Kutipan Dokumen:
##############################

Friday, 10 January 2020

Jangan Berebut Ikan Sesama Warga RI


oleh Tom Finaldin


Bandung, Putera Sang Surya
Dengan melihat kenyataan bahwa aktivitas nelayan Indonesia di Laut Natuna Utara sangat kurang, sudah seharusnya perebutan lahan atau penangkapan ikan di antara nelayan Indonesia sendiri dihentikan. Meskipun ada pernyataan dari anggota DPR RI Meutya Hafidz bahwa nelayan Indonesia di Laut Natuna Utara sangat ramai, kenyataannya laporan Bakamla dan TNI AL menunjukkan sebaliknya bahwa tak ada satu pun nelayan Indonesia yang melakukan aktivitas. Hal itu dilaporkannya ketika melakukan pengusiran pada coast guard dari Cina. Malahan, yang ramai itu adalah nelayan-nelayan Cina yang sedang melakukan pencurian ikan.

            Sepinya nelayan Indonesia di Laut Natuna Utara bisa disebabkan beberapa hal, misalnya, takut karena diusir coast guard Cina, ukuran kapalnya terlalu kecil, atau memang jumlah nelayannya kurang. Di samping itu, ada pula nelayan-nelayan Natuna yang merasa “tersaingi” oleh nelayan-nelayan dari Pulau Jawa. Hal itu pernah disampaikan nelayan-nelayan Natuna ketika Susi Pudjiastuti masih menjadi Menteri Kelautan dan Perikanan RI. Mungkin hal itu yang menyebabkan kurangnya nelayan Indonesia beraktivitas di Laut Natuna Utara.

##############################

Ketentuan Tugas:
[A] Ringkas paragraf dalam kutipan dokumen yang diawali "Sepinya nelayan Indonesia" menjadi daftar poin yang tetap memuat fakta utamanya.
[B] Tuliskan kembali sebagian kutipan dokumen tanpa mengubah apa pun. Mulailah dari kata-kata "Bandung, Putera Sang", lalu berhenti setelah kata-kata "melakukan pencurian ikan.".

Blok Data:
##############################

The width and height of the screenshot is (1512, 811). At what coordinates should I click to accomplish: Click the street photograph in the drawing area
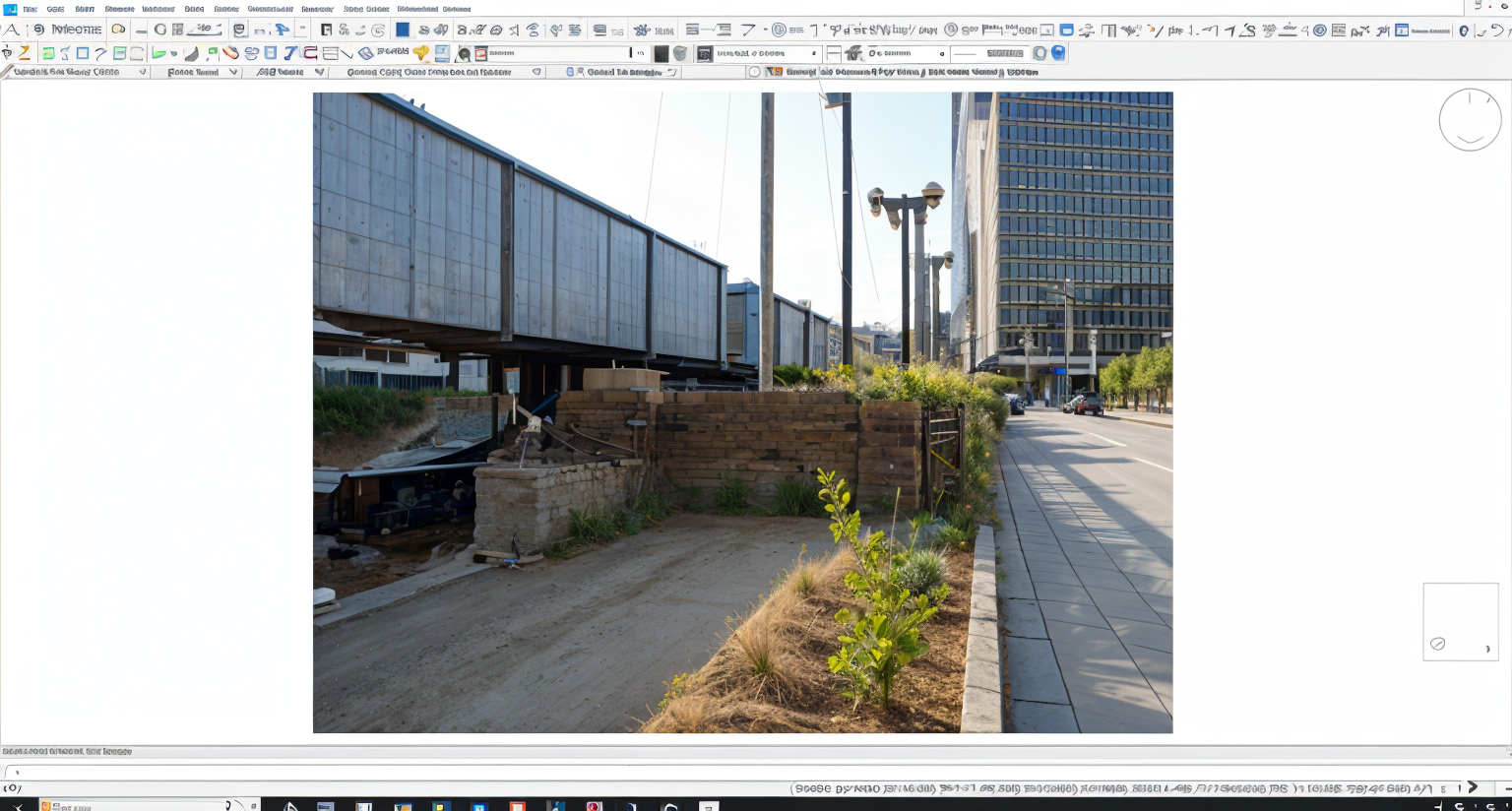742,412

##############################

Contoh Jawaban:
[A]
- Sepinya nelayan Indonesia di Laut Natuna Utara bisa disebabkan rasa takut diusir coast guard Cina, ukuran kapal yang terlalu kecil, atau jumlah nelayan yang memang kurang.
- Sebagian nelayan Natuna merasa "tersaingi" oleh nelayan dari Pulau Jawa.
- Hal itu pernah disampaikan nelayan Natuna ketika Susi Pudjiastuti masih menjadi Menteri Kelautan dan Perikanan RI.
- Mungkin hal itu yang menyebabkan kurangnya nelayan Indonesia beraktivitas di Laut Natuna Utara.

[B]
Bandung, Putera Sang Surya
Dengan melihat kenyataan bahwa aktivitas nelayan Indonesia di Laut Natuna Utara sangat kurang, sudah seharusnya perebutan lahan atau penangkapan ikan di antara nelayan Indonesia sendiri dihentikan. Meskipun ada pernyataan dari anggota DPR RI Meutya Hafidz bahwa nelayan Indonesia di Laut Natuna Utara sangat ramai, kenyataannya laporan Bakamla dan TNI AL menunjukkan sebaliknya bahwa tak ada satu pun nelayan Indonesia yang melakukan aktivitas. Hal itu dilaporkannya ketika melakukan pengusiran pada coast guard dari Cina. Malahan, yang ramai itu adalah nelayan-nelayan Cina yang sedang melakukan pencurian ikan.